Secondo la Emanuel, lo pseudonimo fu scelto per motivi pratici, consentendo a Diana di presenziare alle prove e di fare chiamate con discrezione in vista delle sue nozze con il principe Carlo. Il cognome Cornwall era un omaggio al ducato detenuto dal futuro re e al titolo di cortesia che Diana avrebbe assunto al momento del matrimonio: duchessa di Cornovaglia. All’epoca, Diana era più nota come principessa di Galles, mentre oggi il titolo di duchessa di Cornovaglia è strettamente associato a Camilla (ora regina Camilla), la cui relazione con Carlo sarebbe diventata una delle narrazioni reali più controverse dell’era moderna. Per uno scherzo del destino, lo pseudonimo che Diana usava per proteggersi dalla stampa ha riecheggiato per molto tempo nel titolo adottato dalla donna spesso ritenuta responsabile della rottura del suo matrimonio.

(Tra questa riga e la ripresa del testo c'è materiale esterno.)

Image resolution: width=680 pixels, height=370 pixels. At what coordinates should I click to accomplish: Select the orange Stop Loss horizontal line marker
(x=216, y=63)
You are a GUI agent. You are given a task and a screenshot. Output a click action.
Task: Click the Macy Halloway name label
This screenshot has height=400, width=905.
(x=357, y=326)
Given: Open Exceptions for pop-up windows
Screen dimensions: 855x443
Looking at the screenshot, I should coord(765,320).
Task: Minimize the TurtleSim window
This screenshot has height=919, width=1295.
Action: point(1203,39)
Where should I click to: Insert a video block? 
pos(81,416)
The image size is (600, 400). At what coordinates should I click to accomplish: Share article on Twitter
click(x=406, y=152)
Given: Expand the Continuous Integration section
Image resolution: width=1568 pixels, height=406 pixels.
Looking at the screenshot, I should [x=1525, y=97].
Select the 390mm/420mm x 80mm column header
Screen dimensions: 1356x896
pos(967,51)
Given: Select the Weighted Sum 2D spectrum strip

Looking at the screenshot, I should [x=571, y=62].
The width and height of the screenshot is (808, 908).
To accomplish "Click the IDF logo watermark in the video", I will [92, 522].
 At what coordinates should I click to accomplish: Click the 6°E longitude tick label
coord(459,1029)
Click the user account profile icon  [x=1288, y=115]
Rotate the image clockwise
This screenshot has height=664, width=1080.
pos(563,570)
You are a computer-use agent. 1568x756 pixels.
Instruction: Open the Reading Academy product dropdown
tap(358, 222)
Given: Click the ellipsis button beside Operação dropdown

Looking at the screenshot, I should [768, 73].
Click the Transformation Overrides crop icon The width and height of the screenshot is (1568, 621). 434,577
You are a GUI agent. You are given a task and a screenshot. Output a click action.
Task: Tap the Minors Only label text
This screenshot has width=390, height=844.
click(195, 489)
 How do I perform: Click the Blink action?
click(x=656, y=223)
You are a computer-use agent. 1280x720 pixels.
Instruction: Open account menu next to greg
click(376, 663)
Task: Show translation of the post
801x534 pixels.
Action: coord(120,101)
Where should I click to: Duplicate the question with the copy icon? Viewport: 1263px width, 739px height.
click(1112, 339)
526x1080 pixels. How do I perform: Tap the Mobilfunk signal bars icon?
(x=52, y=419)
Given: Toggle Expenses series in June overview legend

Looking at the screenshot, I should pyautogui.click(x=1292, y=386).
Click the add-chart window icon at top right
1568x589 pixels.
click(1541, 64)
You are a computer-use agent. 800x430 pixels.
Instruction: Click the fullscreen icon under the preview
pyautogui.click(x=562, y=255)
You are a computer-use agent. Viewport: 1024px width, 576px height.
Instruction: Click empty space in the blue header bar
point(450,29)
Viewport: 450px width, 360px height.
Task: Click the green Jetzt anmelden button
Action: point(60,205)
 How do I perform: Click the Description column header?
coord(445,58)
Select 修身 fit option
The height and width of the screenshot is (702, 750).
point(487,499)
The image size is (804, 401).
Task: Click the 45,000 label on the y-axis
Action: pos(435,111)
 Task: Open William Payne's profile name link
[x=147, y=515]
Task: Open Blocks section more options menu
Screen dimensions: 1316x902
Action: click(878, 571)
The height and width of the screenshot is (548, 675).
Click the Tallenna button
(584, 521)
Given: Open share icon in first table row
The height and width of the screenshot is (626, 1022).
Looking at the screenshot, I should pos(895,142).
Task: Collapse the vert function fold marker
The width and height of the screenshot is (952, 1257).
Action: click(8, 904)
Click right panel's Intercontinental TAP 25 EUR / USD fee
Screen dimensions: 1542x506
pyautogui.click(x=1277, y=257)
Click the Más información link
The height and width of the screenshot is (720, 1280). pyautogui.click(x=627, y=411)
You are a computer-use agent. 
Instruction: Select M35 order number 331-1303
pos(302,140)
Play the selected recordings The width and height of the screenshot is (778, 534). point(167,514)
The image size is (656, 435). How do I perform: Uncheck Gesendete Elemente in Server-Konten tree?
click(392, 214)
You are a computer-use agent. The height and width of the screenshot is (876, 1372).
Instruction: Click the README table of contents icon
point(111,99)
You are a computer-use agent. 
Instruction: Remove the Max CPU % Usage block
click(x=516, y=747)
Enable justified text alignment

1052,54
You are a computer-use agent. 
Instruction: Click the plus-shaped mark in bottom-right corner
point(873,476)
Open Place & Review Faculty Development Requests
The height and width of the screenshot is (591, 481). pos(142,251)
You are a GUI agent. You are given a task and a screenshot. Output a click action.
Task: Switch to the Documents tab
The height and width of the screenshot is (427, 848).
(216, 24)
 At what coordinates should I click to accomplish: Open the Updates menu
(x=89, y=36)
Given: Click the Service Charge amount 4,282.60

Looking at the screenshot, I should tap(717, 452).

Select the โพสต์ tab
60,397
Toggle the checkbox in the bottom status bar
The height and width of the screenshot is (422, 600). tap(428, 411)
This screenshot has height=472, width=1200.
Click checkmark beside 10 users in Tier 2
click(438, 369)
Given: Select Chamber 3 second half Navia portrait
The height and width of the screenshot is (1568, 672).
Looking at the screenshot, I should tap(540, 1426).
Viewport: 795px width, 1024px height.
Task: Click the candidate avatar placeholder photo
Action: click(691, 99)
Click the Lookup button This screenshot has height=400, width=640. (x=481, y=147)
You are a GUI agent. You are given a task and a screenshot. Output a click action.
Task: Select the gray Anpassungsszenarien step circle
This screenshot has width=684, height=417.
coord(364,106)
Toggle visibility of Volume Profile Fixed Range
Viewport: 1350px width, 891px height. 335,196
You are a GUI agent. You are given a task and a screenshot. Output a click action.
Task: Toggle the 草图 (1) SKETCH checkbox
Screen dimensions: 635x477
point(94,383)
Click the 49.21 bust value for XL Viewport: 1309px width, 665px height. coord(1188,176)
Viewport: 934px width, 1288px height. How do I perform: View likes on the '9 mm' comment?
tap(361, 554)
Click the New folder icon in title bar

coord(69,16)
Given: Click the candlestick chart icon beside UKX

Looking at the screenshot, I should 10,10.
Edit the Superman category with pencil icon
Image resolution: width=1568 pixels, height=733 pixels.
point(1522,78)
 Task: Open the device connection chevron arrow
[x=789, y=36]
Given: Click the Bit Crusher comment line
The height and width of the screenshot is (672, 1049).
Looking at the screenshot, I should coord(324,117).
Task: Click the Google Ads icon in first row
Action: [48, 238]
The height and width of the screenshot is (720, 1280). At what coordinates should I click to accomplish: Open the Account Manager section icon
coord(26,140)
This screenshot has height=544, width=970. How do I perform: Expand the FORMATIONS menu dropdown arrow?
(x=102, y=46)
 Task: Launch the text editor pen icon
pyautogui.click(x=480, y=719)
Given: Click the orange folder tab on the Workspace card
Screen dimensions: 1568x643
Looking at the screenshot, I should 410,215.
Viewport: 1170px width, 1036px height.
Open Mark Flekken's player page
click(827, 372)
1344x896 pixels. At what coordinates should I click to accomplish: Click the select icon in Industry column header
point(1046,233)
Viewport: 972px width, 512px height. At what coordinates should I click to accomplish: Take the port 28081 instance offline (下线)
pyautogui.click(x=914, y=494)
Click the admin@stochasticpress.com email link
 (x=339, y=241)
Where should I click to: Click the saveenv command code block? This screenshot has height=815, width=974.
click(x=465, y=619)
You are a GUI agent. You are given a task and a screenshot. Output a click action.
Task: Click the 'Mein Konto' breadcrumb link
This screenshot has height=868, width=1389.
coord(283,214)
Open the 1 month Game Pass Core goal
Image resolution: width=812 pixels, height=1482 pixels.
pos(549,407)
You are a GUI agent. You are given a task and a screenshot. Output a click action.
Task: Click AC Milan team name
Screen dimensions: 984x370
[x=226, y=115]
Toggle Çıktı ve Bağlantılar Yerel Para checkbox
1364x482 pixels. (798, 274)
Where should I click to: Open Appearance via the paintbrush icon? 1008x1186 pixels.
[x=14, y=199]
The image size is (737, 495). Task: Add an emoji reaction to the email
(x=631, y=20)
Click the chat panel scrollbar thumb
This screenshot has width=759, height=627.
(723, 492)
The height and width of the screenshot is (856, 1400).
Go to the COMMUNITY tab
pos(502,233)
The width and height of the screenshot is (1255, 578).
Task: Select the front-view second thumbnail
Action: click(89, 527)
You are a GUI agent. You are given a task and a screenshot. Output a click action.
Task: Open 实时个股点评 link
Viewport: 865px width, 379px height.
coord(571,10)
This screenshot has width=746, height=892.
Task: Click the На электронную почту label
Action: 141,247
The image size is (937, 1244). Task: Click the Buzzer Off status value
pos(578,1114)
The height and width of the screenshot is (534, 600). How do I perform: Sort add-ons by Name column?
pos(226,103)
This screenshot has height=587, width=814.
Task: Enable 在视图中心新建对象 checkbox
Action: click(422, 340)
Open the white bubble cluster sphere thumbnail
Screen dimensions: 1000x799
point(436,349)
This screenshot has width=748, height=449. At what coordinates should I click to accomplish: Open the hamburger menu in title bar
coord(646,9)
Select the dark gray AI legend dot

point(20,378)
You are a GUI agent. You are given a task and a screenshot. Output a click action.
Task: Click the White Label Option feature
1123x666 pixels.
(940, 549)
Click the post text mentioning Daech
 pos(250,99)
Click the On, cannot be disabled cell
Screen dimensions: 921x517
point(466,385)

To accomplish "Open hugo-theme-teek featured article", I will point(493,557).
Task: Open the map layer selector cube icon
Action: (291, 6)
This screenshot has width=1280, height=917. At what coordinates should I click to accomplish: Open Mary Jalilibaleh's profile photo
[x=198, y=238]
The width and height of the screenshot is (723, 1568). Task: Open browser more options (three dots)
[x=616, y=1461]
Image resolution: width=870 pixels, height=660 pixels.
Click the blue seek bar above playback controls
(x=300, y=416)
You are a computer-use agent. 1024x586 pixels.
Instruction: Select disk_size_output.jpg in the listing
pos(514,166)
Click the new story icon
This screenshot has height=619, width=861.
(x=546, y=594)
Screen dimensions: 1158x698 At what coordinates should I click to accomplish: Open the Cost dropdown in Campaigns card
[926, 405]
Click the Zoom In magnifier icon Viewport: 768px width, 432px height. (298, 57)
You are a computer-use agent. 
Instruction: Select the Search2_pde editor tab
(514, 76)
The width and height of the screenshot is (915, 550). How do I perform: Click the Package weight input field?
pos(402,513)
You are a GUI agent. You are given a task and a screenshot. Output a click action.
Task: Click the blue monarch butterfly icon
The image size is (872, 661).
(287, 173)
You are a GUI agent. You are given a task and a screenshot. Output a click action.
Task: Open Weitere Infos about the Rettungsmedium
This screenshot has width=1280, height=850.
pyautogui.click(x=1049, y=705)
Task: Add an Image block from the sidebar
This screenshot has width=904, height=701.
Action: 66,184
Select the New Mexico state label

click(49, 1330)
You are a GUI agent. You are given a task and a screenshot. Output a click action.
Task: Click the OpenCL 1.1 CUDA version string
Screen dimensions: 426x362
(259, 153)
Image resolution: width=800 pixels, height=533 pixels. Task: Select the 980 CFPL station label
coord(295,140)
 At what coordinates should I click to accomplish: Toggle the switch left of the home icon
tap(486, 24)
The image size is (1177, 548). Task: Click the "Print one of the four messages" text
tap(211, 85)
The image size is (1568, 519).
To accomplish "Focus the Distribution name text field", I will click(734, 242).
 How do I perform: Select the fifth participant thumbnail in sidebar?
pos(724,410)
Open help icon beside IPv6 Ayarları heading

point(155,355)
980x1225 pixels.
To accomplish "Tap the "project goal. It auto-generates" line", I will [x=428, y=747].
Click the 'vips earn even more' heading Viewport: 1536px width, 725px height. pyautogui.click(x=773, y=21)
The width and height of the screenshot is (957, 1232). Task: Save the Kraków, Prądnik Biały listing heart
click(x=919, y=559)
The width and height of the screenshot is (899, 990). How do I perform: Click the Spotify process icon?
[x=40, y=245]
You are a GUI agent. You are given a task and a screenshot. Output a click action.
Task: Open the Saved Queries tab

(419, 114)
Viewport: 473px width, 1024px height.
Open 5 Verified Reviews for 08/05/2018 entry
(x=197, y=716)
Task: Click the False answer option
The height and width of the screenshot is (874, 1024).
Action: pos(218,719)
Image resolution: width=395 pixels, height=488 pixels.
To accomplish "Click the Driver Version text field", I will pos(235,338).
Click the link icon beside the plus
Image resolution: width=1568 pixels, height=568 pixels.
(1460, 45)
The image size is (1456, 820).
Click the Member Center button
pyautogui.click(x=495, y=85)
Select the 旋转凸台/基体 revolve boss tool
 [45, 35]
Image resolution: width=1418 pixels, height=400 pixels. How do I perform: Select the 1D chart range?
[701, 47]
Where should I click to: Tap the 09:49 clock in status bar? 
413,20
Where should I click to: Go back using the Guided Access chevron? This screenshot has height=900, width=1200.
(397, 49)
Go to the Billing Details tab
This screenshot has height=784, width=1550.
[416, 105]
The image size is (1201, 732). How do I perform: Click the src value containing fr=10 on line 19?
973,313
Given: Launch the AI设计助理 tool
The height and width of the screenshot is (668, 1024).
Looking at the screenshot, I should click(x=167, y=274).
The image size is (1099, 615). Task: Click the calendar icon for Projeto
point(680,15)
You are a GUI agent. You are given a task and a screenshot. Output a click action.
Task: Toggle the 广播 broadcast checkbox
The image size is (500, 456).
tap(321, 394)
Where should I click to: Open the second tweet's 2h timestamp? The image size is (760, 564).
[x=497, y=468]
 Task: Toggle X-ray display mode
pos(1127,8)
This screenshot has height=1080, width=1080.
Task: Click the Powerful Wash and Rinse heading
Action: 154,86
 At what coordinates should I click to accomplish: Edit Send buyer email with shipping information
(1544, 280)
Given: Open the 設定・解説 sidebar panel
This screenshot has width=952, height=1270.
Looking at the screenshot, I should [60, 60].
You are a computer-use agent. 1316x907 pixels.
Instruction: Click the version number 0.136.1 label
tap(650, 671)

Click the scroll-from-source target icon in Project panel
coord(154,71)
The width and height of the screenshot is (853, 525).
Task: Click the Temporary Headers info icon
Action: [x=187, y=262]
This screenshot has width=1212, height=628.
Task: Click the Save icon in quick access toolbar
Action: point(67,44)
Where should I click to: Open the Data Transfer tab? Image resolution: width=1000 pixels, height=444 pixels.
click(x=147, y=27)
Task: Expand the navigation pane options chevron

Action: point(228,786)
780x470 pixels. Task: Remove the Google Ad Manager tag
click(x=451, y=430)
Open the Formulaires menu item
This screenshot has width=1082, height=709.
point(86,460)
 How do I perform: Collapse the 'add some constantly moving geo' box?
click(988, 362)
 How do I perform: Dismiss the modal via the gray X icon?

Oltre al nome inventato da Diana, il documentario racconta gli sforzi che il team di Elizabeth e David Emanuel dovette sostenere per mantenere la segretezza sull’abito che stavano realizzando, con i giornalisti che all’epoca tentavano di corrompere il personale e che rovistavano nei cestini, spingendo i designer a buttare via campioni di tessuto pur di non fornire indizi e ad assumere due guardie di sicurezza a tempo pieno, Bert e Jim, per sorvegliare il loro studio nella zona ovest di Londra. La casa di moda arrivò perfino a creare un secondo abito da sposa di riserva. “Ho pensato: cosa succederebbe se qualcuno dovesse rubare l’abito o se scoppiasse un incendio?”, ha ricordato la Emanuel a People Magazine, aggiungendo che Diana era desiderosa di ringraziare personalmente le sarte e che una volta visitò l’atelier camuffata. “Stavano quasi piangendo”, racconta la Emanuel. “Era così affettuosa, così vera”.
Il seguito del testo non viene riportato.